Lass das Alte ziehen

Wir beginnen die erste der zwölf Rauhnächte am Ende des Heiligen Abends, um Mitternacht. Nach der anstrengenden Zeit der Weihnachtsvorbereitungen ist es nun wichtig, zur Ruhe zu kommen und sich auf die Tage der Innenschau einzustimmen.

Um die Zeit des Übergangs zu beginnen, lassen wir bewusst Altes los. Wir schauen zurück auf das vergangene Jahr und werden uns unserer Denkmuster und Überzeugungen gewahr und schließen mit den Dingen ab, die wir nicht mit ins neue Jahr nehmen möchten.

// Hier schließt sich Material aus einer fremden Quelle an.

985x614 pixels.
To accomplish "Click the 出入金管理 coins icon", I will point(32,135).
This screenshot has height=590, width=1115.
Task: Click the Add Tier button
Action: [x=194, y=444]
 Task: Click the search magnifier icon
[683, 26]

Um sich den inneren Dämonen zu stellen, ist es notwendig, sich seiner Wurzeln und der eigenen Basis zuzuwenden. Visualisiere die Themen, die dich in deinem bisherigen Leben und vor allem in diesem Jahr geprägt haben und nimm die Stärke und Stabilität wahr, die du aus dir selbst schöpfen kannst.

 

 

Um Altes loszulassen, kannst du dich heute rituell verabschieden. Nimm dir etwas Zeit und meditieren über die Themen, die dich belasten, die du als überholt betrachtest. Schreibe die einzelnen Punkte auf kleine Zettel und verbrenne sie am Ende deiner Meditation einzeln in einem feuerfesten Gefäß. Dabei visualisierst du das jeweilige Thema noch einmal und verabschiedest dich bewusst davon.

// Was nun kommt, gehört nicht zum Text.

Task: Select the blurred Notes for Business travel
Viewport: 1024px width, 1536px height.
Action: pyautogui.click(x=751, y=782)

Hast du alle Zettel verbrannt, bedanke dich innerlich für all das, was dich ausmacht. Ehre deine Wurzeln, auch wenn sie sich in teilweise überholten Denkmustern manifestieren.

Als Stein für die erste Rauhnacht nutzen wir den schwarzen Onyx. Er wurde traditionell von vielen Völkern, insbesondere von den Indianern als Schutzstein gegen schwarze Magie und Hexerei eingesetzt.

Heute steht er vor allem für die Förderung von Selbstbewusstsein und Durchsetzungsvermögen. Der Onyx gilt als Stein der Stabilität, der Beständigkeit und Festigkeit. Er kann dir helfen, deine Wurzeln zu stärken.